There are, however, some security considerations when doing incremental backups. Assuming that there is an adversary out to get you, there is a basic attack that could wreak havoc with your backups. If an attacker can change the modification times in the database, he can set the time ahead, and the system will not back up files, even though they have changed. In fact, in most deployed systems, an attacker could set the modification times of all files in the database to some time far into the future, and the software would probably not detect it.
The defense against this attack is straightforward. When I discussed performing backups, I already described two keys: an authentication key and an encryption key that are derived from the user passphrase and available in memory at the time of the backup.
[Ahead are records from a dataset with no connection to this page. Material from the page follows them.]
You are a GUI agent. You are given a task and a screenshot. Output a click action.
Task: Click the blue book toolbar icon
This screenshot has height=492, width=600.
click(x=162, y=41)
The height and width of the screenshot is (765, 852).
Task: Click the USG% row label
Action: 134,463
A secure remote backup system should use the authentication key to compute a MAC on the incremental backup database after every legitimate change. The MAC can be stored together with the database. The cryptographic properties of the MAC are such that nobody can modify the file or the MAC in a way that modifications to either will not be detected. Of course, it is important that the MAC be verified before every incremental backup. Again, keep in mind that attacking the database only disrupts the backup process, not the restore process. The database is not used for restoring files.